» What you will do
Pick every line out of the entries below that has the string "agent", and copy it.

(Exercise data begins)

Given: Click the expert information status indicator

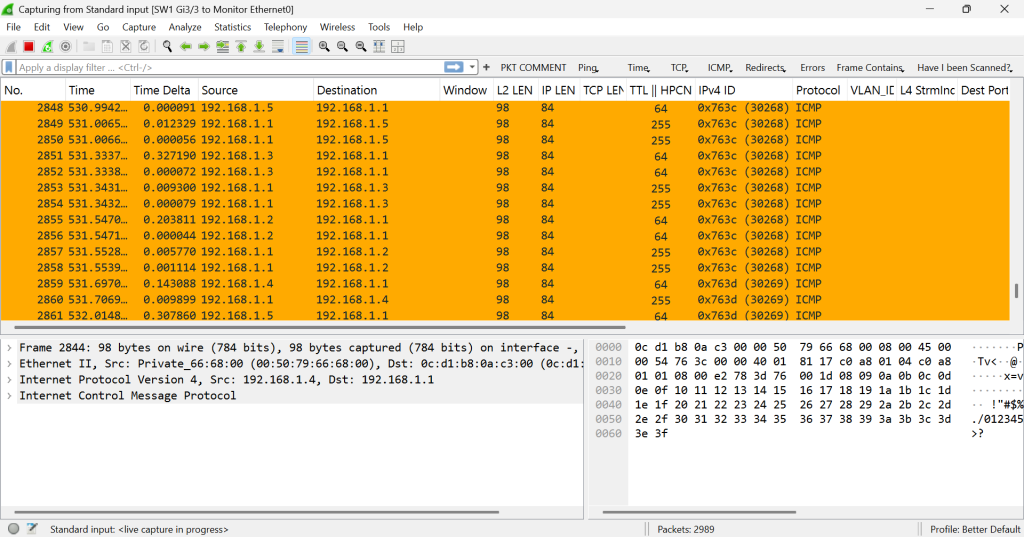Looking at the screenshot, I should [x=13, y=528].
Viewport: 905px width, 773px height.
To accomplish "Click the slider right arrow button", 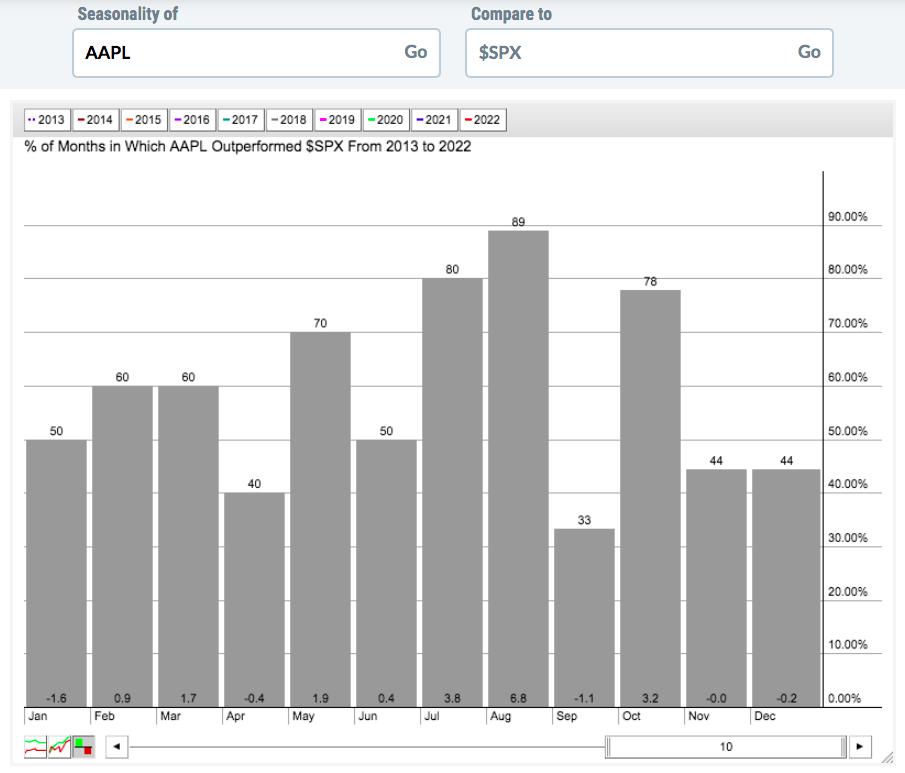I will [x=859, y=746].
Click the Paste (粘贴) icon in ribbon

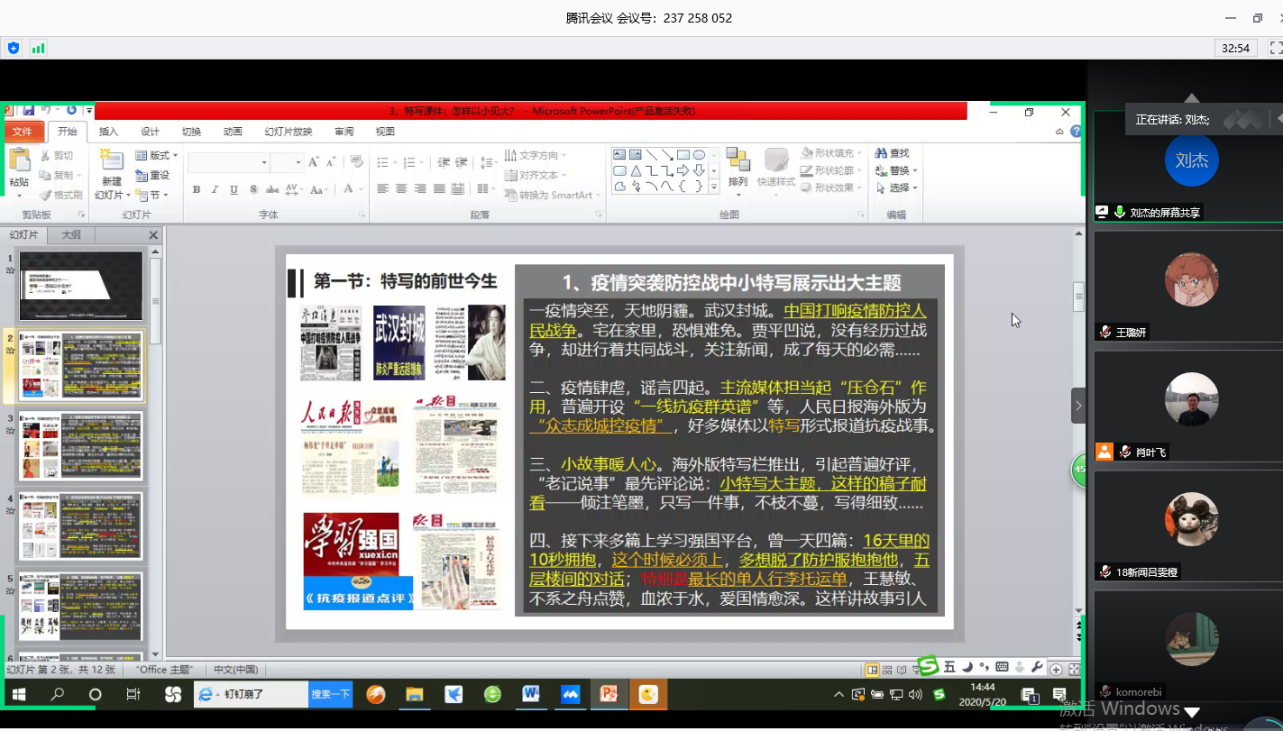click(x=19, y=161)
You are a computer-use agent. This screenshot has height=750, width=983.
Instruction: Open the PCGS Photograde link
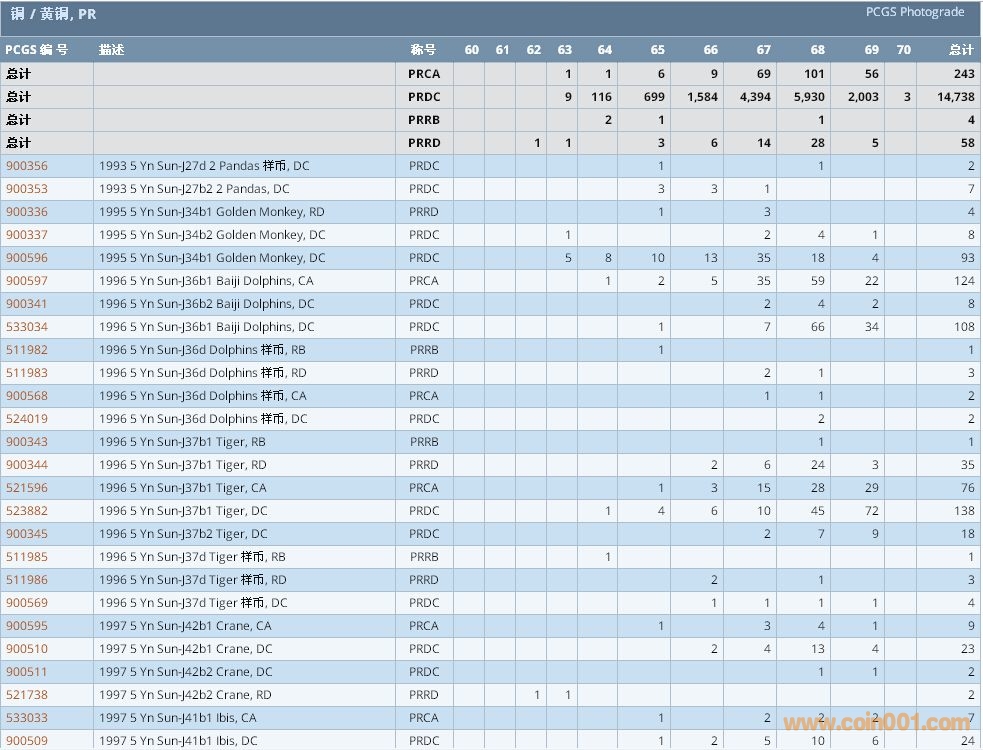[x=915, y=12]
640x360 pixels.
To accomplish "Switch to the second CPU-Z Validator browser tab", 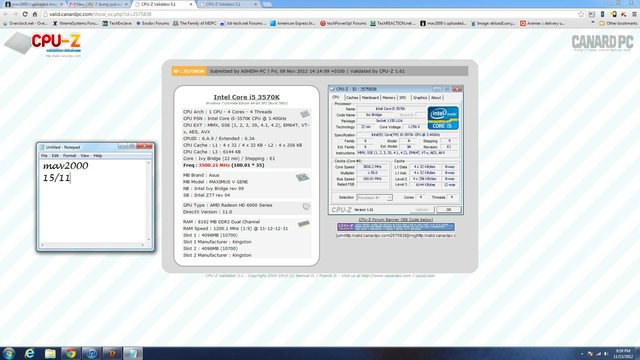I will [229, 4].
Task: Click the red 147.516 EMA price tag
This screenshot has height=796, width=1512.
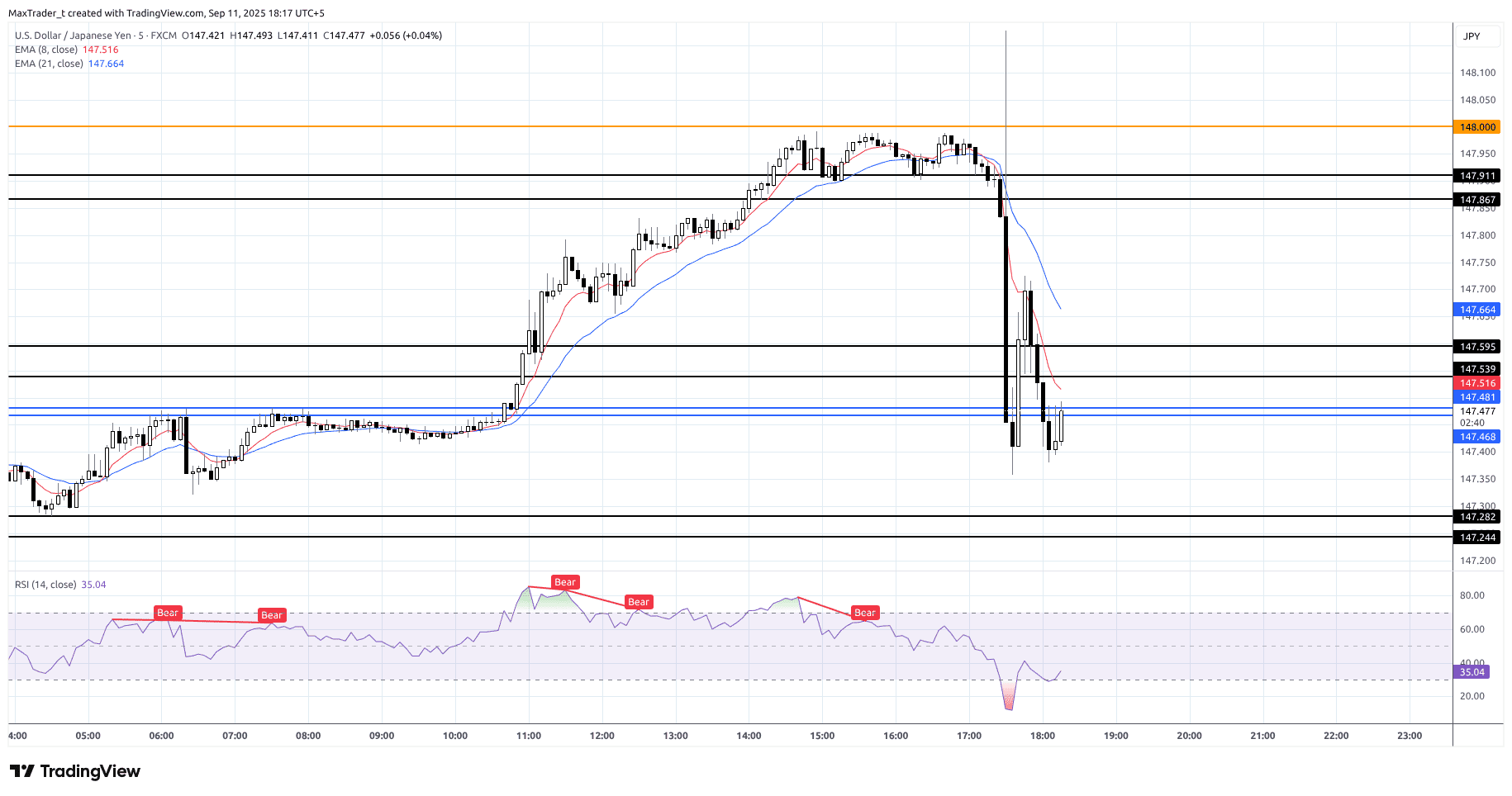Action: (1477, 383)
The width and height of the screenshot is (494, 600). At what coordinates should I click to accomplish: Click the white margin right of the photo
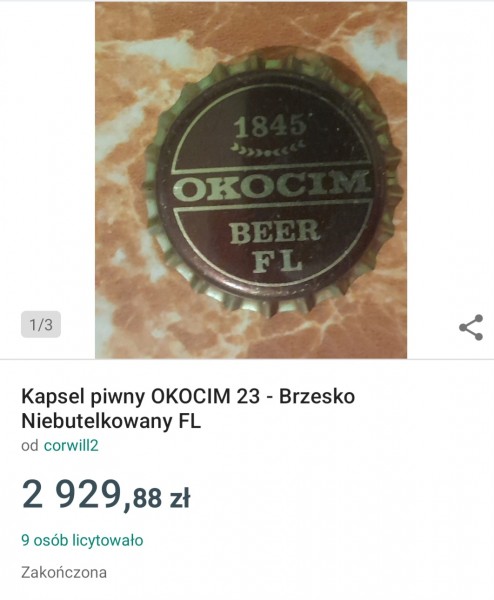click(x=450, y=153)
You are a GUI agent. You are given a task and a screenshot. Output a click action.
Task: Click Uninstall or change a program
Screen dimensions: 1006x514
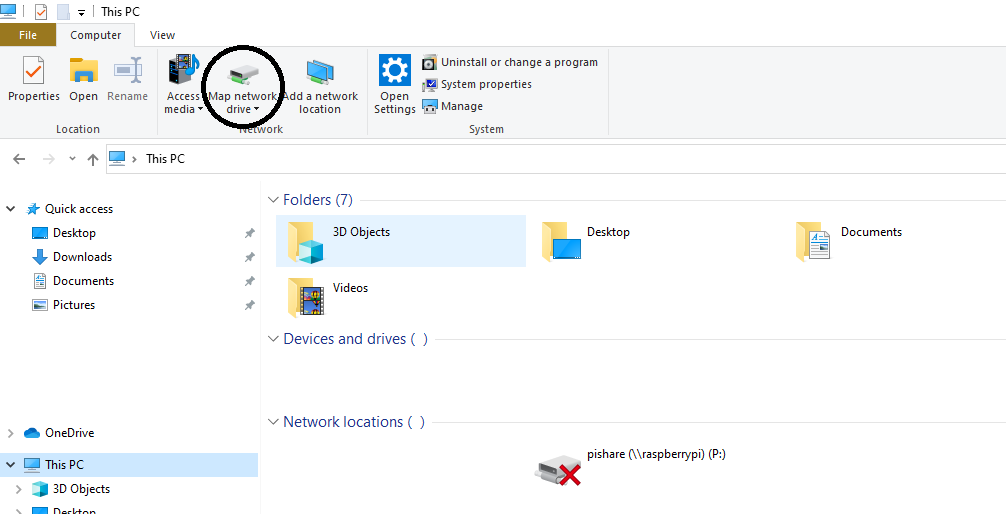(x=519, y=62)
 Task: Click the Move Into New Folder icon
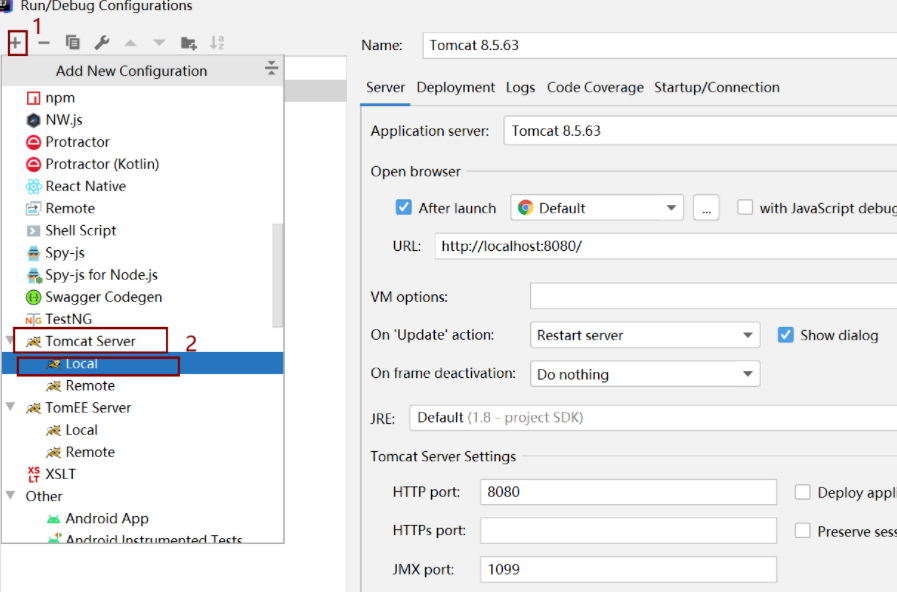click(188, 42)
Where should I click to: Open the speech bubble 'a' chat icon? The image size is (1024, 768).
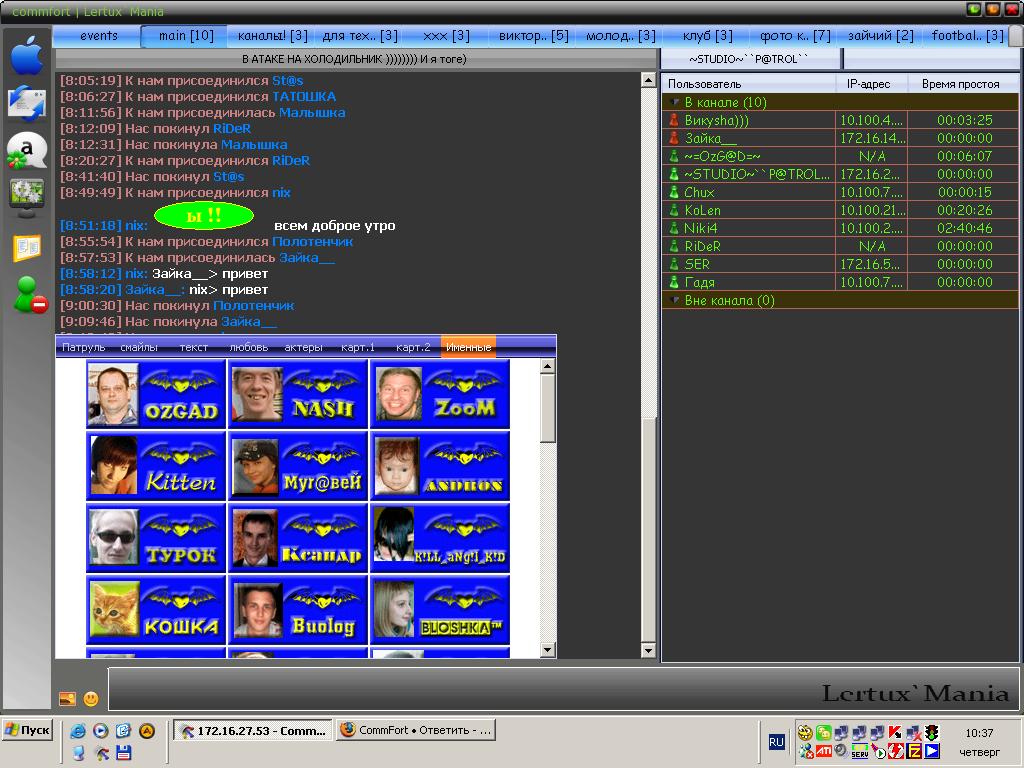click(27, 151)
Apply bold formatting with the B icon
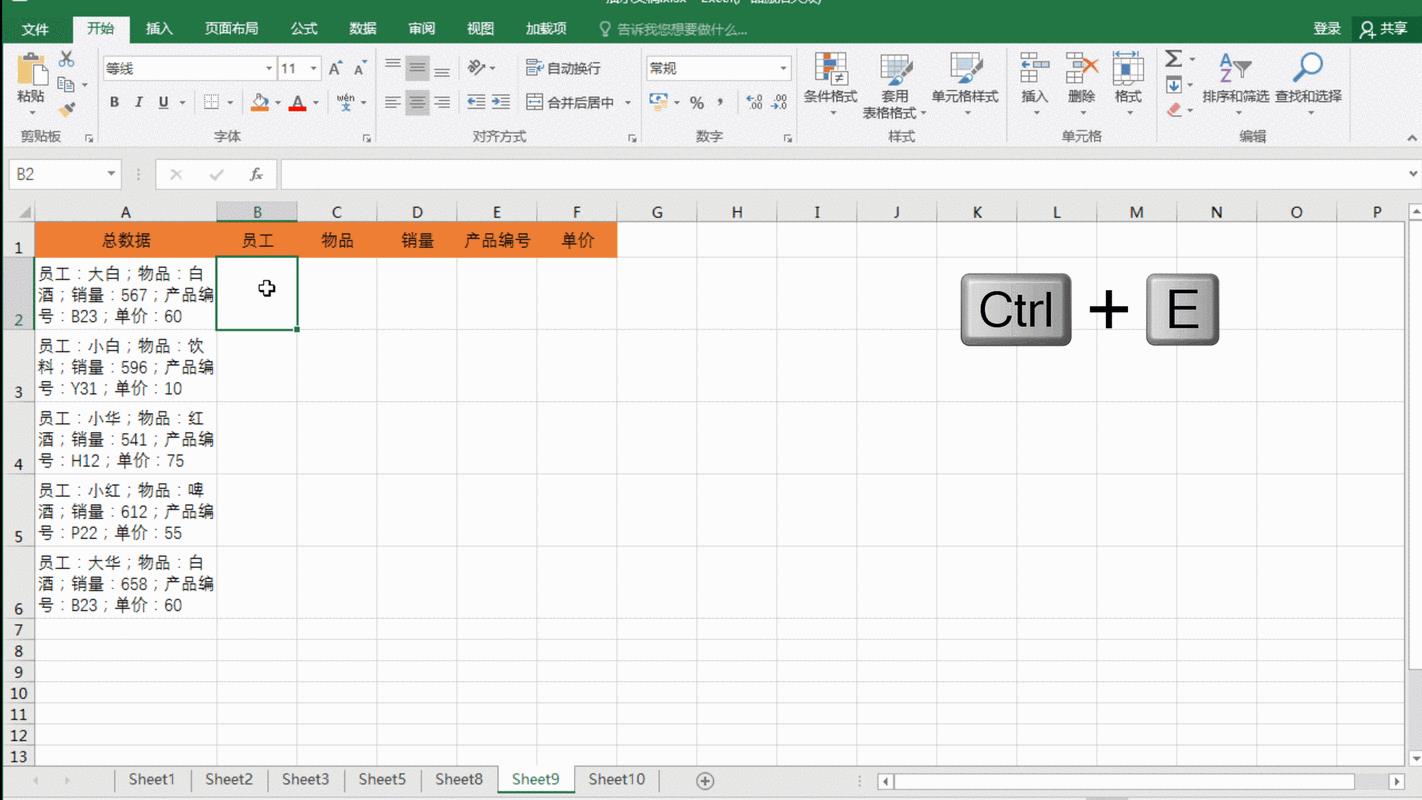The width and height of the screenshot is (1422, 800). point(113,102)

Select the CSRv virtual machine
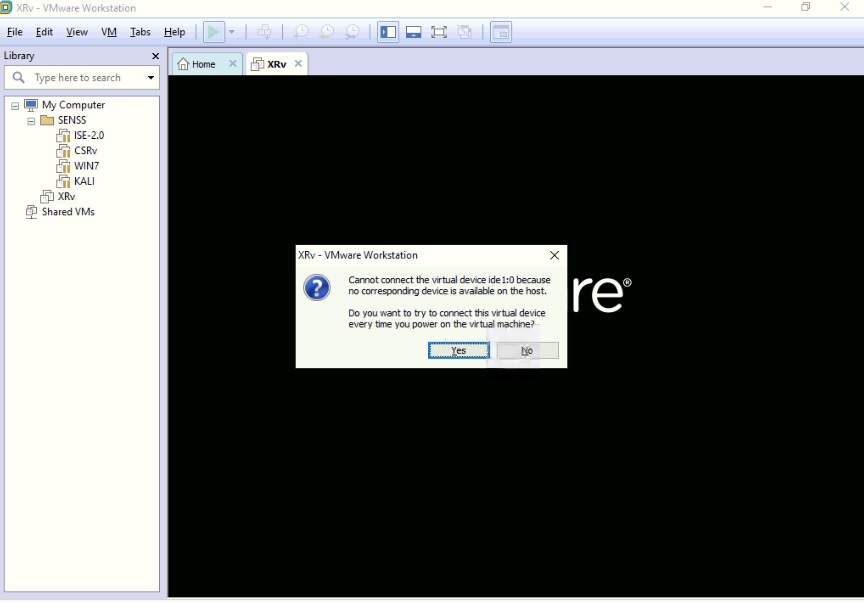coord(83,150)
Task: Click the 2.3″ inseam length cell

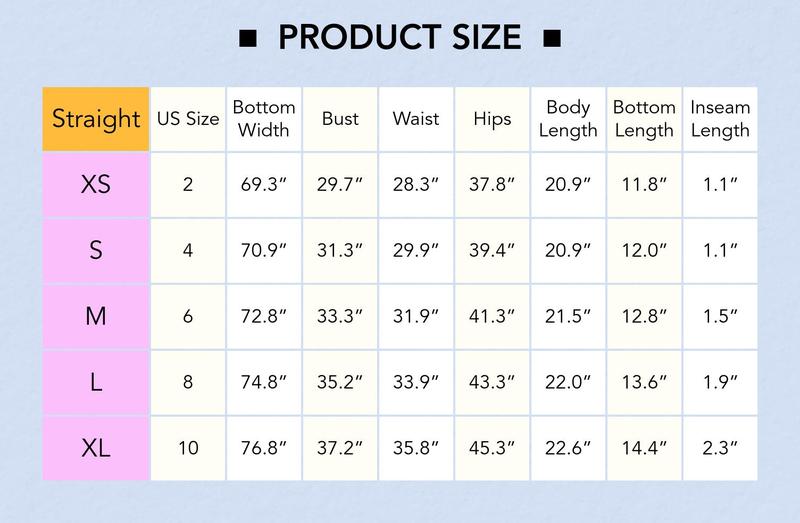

(Exercise data ends)

» Task output
You are a computer-use agent. This screenshot has height=750, width=983.
You are a GUI agent. You are given a task and a screenshot. Output a click action.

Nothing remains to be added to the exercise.